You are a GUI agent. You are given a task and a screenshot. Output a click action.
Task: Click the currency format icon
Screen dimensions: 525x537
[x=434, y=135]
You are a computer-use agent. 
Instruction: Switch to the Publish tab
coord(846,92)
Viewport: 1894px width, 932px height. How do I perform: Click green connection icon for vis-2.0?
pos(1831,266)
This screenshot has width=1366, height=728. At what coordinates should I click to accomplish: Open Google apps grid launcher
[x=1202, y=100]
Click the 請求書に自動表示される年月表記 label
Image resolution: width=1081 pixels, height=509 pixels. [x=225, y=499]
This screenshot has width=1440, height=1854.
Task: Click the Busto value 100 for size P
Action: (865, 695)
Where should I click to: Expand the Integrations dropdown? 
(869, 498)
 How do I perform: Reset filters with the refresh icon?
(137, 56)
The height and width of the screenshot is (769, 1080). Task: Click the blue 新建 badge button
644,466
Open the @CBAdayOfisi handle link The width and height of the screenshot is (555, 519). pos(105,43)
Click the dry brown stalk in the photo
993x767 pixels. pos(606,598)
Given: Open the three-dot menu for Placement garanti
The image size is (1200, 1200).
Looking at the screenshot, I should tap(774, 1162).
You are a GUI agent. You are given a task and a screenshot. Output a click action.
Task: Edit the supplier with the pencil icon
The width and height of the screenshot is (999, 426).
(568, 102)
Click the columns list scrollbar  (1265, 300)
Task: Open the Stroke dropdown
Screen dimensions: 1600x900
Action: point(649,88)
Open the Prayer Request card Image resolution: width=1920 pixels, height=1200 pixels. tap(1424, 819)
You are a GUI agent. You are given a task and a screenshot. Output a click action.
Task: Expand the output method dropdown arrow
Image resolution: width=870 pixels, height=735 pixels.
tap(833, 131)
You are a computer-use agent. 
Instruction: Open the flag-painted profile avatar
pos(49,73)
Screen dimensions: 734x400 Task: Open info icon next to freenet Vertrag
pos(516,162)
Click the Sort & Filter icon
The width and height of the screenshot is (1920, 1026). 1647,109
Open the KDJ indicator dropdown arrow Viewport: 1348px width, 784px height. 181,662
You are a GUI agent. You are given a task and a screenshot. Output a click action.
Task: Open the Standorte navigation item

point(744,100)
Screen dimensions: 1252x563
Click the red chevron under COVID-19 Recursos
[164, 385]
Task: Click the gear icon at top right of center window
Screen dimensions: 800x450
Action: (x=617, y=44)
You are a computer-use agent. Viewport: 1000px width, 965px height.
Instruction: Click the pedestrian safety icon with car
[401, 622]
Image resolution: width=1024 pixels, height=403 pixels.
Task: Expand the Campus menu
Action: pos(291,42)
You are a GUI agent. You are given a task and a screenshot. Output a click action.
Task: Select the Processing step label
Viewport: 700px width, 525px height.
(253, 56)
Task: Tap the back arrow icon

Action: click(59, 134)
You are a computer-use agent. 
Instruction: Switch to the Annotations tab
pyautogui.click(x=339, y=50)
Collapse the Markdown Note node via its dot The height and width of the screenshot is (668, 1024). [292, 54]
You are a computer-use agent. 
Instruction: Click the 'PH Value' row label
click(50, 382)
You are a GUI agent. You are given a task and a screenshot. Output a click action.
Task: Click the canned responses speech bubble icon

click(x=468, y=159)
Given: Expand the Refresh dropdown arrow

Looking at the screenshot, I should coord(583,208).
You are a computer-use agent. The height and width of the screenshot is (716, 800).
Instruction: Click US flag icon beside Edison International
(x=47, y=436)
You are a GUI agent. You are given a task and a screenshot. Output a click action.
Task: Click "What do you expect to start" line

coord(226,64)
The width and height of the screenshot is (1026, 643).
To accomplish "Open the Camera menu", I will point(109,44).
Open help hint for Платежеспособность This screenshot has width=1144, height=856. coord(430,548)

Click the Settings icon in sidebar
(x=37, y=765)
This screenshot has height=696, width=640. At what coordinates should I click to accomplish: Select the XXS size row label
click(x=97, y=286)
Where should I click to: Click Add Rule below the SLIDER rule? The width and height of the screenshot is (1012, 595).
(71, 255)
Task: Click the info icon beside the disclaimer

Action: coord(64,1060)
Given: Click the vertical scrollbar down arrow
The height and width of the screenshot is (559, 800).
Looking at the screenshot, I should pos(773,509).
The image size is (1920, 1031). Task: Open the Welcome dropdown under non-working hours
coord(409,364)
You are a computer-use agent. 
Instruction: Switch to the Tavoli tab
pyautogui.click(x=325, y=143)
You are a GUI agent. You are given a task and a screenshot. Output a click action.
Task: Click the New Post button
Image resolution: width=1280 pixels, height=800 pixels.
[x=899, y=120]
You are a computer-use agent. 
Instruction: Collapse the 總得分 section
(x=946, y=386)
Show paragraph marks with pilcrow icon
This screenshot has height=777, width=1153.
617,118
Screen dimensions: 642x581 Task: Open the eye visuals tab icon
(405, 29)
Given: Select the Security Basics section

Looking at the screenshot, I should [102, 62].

════

**Task details:**
Go through the material above and return each line that holds the word "scrollbar".

**Answer section:**
Click the columns list scrollbar  (1265, 300)
Given: Click the vertical scrollbar down arrow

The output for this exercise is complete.